17th Sunday in Ordinary Time
The Eucharist Alone Sustains Life
The miracle of the loaves is contextualised by the feast of Passover which celebrates God freeing Israel and leading them through the wilderness until they finally reached the Promised Land. On that journey in the desert God provided nourishment in the form of manna. Now Jesus is going to replace this bread with the Bread from heaven. Hence the miracle of the loaves anticipates Jesus giving his Body and Blood as food for the journey in this life to the new promised land in heaven.
Today’s Gospel is about Jesus replacing the former gift and bringing to completion all of God’s promises, but it ends with a twist. The people had misunderstood what Jesus was offering because what they hungered for was what satisfied their bodily, not their spiritual appetites.
This begs the question what are we hungering for? We can say we feed off other people’s emotions: excitement, joy, happiness and the love of our loved ones. For example, a baby feeding from its mother’s milk also feeds from her tender caresses, her smile, the sound of her voice, her love. We conclude that there are different things we hunger for, and mostly our appetites are good and wholesome. BUT although many things are good, the Gospel teaches us that what is most important is we hunger for spiritual food.
That food is the Eucharist which alone can satisfy us in every way. All bodily appetites are transient and although they serve to keep our bodies alive in this life the Eucharist alone is what sustains us until we reach the next. It brings us into communion with the God of life and each other. At the deepest level, the Eucharist satisfies our hunger for life.
As crazy it would be to starve ourselves of food for the body it would be even more crazy for us to deprive ourselves of the food of life.
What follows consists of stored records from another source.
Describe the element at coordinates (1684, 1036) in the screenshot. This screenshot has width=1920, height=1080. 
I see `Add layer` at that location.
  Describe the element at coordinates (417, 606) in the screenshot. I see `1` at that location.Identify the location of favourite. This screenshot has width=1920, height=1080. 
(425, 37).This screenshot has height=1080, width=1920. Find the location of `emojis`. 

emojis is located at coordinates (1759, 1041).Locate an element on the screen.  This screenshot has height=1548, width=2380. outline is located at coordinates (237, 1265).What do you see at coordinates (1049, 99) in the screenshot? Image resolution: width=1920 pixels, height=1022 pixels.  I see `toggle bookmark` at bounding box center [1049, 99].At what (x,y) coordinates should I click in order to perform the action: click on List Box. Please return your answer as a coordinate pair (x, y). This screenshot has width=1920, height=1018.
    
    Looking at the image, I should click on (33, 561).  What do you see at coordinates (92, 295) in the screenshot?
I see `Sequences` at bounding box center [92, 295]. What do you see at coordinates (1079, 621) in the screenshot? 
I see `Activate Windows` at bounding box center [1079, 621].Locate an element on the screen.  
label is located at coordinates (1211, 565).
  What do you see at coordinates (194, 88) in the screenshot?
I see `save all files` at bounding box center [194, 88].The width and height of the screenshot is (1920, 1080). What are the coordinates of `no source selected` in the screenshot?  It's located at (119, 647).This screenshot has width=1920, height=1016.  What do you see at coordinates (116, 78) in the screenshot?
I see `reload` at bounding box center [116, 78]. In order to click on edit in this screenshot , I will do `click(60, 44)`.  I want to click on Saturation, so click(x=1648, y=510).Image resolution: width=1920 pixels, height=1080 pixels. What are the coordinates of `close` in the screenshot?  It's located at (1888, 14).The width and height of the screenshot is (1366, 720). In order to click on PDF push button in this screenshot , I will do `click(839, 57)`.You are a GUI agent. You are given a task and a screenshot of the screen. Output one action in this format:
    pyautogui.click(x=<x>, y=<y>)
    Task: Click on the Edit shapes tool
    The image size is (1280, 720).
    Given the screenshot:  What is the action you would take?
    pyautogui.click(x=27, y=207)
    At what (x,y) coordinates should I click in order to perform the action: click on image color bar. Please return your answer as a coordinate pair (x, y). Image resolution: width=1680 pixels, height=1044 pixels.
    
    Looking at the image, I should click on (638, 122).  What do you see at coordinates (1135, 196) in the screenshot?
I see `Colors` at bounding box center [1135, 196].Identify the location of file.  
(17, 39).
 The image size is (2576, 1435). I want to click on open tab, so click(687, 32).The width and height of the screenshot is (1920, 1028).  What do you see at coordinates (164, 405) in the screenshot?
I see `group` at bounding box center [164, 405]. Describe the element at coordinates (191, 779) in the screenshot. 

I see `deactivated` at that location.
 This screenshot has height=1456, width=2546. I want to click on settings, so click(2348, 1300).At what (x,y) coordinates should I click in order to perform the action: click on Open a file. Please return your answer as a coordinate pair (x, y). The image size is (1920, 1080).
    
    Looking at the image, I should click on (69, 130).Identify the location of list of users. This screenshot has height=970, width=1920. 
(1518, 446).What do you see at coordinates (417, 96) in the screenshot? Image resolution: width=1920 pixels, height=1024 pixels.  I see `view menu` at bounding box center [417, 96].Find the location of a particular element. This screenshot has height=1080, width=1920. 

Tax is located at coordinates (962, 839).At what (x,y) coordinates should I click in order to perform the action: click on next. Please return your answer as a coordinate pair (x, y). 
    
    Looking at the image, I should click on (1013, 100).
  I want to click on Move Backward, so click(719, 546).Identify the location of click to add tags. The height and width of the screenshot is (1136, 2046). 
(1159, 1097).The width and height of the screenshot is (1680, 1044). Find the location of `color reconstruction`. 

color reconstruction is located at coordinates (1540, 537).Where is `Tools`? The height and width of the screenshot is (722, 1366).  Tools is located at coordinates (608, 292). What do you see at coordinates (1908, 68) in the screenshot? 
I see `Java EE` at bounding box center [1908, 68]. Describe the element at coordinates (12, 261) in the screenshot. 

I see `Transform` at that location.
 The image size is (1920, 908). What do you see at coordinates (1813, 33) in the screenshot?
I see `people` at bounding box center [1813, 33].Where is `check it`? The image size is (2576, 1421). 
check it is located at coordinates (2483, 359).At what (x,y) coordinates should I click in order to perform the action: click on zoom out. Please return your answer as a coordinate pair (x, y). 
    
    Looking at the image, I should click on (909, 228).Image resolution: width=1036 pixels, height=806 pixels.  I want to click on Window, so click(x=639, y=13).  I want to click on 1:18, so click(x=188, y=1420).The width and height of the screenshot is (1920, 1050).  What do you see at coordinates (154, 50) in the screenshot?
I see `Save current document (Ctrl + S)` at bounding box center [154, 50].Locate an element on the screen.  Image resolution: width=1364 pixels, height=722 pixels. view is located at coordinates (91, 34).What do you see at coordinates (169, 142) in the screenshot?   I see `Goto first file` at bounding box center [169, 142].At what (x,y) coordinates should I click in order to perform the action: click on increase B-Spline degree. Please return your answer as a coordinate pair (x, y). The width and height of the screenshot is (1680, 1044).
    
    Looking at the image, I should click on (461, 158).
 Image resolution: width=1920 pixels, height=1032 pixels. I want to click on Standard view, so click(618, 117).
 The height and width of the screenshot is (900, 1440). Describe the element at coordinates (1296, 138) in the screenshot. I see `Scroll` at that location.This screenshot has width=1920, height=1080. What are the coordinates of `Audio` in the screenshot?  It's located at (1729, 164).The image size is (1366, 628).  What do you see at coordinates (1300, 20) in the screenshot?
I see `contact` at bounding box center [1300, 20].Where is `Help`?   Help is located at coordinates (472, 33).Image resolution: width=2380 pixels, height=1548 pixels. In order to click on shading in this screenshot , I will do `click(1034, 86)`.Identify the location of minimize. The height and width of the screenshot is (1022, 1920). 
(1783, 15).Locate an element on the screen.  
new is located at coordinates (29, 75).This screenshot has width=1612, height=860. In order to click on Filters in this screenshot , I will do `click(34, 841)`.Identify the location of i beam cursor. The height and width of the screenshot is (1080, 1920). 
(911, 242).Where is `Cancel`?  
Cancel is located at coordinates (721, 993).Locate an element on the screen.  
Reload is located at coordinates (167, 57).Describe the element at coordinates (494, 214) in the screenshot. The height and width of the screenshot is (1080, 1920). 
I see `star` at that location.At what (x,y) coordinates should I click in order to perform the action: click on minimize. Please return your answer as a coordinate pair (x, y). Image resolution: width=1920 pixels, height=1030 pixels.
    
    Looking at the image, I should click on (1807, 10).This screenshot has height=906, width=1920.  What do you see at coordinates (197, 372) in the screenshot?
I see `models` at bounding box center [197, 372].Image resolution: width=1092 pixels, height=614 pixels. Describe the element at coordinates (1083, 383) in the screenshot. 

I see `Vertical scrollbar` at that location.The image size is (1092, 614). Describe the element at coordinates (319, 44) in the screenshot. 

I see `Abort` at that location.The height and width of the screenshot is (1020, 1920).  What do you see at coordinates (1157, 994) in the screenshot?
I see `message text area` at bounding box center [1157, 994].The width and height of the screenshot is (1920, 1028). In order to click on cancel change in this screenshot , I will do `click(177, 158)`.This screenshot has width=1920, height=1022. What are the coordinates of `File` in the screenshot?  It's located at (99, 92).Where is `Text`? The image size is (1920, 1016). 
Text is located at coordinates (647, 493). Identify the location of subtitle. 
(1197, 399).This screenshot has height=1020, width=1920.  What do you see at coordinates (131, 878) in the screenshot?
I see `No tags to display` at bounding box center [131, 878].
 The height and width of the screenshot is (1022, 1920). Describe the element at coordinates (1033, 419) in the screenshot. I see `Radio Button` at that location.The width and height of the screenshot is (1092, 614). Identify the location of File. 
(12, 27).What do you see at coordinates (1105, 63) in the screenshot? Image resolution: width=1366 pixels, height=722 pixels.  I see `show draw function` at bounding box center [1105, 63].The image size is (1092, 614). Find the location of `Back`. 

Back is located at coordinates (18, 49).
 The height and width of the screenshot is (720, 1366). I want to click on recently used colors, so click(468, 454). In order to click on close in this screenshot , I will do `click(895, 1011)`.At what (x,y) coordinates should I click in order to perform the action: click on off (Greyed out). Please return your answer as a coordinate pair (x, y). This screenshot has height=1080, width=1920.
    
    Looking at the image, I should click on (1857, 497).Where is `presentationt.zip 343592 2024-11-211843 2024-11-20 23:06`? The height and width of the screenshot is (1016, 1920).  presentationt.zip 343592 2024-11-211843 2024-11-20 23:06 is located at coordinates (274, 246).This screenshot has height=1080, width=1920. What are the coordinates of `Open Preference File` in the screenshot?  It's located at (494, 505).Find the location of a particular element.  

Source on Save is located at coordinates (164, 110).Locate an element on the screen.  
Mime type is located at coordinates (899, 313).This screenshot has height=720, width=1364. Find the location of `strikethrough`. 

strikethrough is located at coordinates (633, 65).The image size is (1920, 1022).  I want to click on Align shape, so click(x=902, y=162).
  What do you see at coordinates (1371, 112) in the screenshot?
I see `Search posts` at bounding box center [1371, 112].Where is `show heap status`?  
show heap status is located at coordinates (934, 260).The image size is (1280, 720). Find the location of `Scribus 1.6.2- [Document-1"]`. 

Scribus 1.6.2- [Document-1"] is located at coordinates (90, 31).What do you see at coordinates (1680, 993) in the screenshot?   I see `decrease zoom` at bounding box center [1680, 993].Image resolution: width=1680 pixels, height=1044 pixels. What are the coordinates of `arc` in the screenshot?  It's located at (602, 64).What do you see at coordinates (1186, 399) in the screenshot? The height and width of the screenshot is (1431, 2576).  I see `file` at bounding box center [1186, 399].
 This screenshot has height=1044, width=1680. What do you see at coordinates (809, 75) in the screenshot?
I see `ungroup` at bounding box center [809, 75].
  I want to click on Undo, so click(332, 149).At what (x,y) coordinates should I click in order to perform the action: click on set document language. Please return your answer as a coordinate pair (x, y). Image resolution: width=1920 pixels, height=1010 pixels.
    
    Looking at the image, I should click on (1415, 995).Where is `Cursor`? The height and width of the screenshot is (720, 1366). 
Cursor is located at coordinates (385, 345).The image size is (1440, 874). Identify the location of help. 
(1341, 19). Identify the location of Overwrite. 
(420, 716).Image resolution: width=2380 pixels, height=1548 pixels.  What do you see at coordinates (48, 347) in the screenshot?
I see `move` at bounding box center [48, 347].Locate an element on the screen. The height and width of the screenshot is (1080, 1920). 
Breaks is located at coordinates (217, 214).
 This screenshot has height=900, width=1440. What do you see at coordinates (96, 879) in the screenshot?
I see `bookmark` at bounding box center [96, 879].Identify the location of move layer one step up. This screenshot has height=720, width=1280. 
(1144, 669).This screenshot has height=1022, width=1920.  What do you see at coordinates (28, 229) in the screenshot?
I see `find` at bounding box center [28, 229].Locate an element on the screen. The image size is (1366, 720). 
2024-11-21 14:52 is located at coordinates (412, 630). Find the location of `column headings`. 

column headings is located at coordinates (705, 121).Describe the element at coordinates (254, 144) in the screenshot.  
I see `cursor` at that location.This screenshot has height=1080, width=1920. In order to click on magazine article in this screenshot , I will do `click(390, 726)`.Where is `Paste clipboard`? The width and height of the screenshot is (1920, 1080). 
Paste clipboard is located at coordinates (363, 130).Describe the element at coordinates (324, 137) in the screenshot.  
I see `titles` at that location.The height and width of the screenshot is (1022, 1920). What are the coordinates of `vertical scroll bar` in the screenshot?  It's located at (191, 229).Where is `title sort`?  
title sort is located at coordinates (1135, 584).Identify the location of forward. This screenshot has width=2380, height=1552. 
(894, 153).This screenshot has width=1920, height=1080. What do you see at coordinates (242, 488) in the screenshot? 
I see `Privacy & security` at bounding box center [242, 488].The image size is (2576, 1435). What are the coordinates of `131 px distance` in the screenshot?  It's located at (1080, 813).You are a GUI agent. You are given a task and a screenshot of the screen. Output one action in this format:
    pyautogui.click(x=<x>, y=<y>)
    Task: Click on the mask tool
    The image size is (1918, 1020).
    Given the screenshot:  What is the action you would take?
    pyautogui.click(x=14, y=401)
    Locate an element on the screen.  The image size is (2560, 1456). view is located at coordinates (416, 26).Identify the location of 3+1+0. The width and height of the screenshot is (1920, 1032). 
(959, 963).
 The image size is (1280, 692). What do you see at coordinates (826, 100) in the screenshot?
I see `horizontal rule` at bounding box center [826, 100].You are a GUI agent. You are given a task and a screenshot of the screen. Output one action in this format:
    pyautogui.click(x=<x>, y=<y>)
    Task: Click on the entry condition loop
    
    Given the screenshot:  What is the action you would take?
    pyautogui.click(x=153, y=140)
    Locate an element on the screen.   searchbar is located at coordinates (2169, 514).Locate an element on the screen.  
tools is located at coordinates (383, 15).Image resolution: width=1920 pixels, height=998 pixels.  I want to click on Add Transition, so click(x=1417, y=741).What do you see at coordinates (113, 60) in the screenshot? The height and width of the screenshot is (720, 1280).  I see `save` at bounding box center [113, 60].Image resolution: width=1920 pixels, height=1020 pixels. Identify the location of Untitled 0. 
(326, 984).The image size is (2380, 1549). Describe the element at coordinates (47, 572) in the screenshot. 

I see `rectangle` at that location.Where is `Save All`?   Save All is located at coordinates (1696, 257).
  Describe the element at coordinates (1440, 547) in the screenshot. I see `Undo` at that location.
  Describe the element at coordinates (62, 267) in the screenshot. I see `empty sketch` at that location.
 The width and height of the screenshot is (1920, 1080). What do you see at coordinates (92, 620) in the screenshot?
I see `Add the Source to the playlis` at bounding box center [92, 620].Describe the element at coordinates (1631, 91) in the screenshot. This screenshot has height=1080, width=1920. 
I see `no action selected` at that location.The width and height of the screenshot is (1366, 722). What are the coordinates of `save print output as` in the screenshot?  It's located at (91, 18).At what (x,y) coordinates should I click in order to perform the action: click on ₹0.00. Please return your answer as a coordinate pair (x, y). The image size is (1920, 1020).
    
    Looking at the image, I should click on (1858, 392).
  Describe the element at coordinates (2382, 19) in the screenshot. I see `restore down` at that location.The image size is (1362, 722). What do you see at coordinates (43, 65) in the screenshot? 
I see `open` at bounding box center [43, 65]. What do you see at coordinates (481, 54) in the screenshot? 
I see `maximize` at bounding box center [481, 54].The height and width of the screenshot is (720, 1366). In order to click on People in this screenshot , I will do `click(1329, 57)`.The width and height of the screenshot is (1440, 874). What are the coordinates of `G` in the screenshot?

The life-giving nourishment we receive from communing with Jesus is attested to by many miracles. For example, Bl. Alexandrina da Costa (1904-1955) was a mystic and victim soul who lived in Portugal. She was paralysed and forced to remain in bed for approximately 30 years until her death. She began to receive extraordinary mystical graces, and was eventually called to be a victim soul, that is, to suffer in union with Jesus for the conversion of sinners.
On March 27, 1942 in a blaze of agony and adoring love, Alexandrina cried out to Jesus in the tabernacle of the nearby church, "Oh my Eucharistic Love, I cannot live without you!" Deep within her soul she heard Jesus’ profound reply: "You will not take food again on earth. Your food will be my Flesh; your blood will be my Divine Blood, your life will be my Life."
Thus, on March 27, 1942 Alexandrina began an absolute fast which was to last more than thirteen years until her death, her sole nourishment being Holy Communion which she received with deep devotion every morning.
A beautiful miracle that helps us recognise the importance of the Eucharist that nourishes us with spiritual, but also life-sustaining food. Let’s give thanks for the Bread of life.